[Start of section]
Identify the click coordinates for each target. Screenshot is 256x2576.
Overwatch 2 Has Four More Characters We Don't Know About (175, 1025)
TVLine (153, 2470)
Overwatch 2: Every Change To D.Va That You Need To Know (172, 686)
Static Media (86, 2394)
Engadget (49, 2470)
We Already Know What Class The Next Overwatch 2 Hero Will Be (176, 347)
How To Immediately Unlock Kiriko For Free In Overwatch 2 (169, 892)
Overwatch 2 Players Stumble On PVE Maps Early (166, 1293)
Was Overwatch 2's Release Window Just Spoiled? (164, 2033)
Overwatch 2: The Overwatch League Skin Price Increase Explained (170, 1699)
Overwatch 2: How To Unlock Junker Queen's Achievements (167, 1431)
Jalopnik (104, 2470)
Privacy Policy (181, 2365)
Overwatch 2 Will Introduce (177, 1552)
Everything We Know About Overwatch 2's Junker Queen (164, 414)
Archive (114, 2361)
[End of section]
[Start of section]
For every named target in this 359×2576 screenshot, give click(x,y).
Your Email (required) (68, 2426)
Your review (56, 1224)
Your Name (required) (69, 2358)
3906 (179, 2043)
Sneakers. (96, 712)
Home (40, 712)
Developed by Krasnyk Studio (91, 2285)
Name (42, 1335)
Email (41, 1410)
[End of section]
[Start of section]
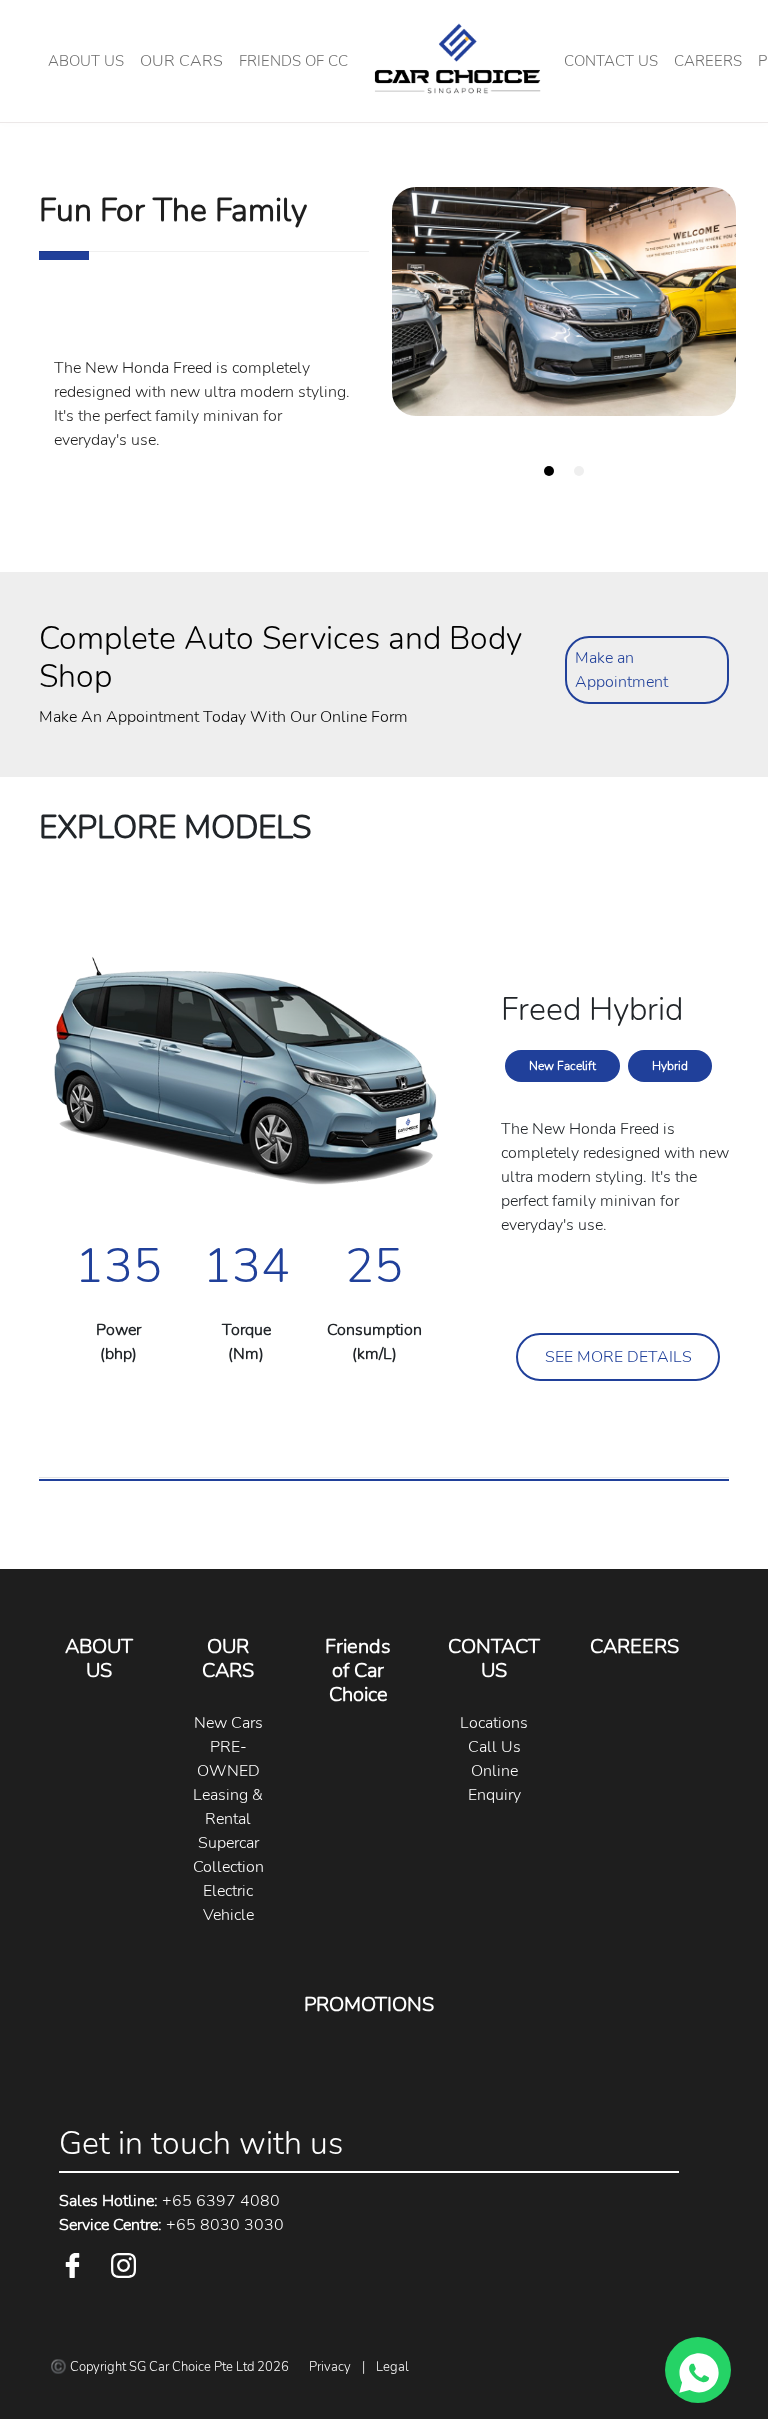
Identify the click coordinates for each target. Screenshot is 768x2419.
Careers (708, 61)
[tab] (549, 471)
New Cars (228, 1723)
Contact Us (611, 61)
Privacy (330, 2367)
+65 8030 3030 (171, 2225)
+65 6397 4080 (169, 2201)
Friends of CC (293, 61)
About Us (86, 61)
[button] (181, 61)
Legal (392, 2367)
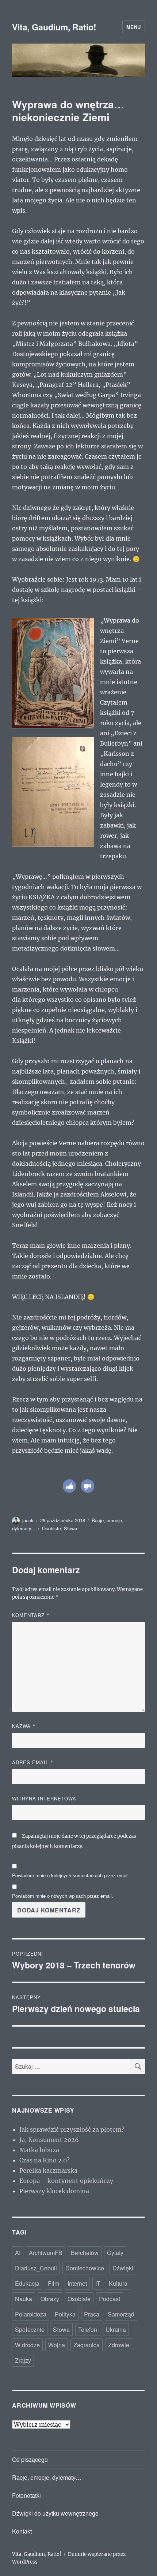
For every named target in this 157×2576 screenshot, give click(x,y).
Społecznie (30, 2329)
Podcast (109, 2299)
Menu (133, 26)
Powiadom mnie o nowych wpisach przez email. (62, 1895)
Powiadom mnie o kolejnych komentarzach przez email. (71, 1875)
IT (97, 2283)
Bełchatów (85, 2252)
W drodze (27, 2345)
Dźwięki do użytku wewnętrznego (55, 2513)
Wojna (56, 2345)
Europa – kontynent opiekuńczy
[End of section]
◆ About this task ◆
Repeat exactly the lines of the listing above, from the one with "IT (97, 2283)" down to the one with "Europa – kontynent opiekuńczy"; both of those lines belong in the range.

◆ Output ◆
IT (97, 2283)
Bełchatów (85, 2252)
W drodze (27, 2345)
Dźwięki do użytku wewnętrznego (55, 2513)
Wojna (56, 2345)
Europa – kontynent opiekuńczy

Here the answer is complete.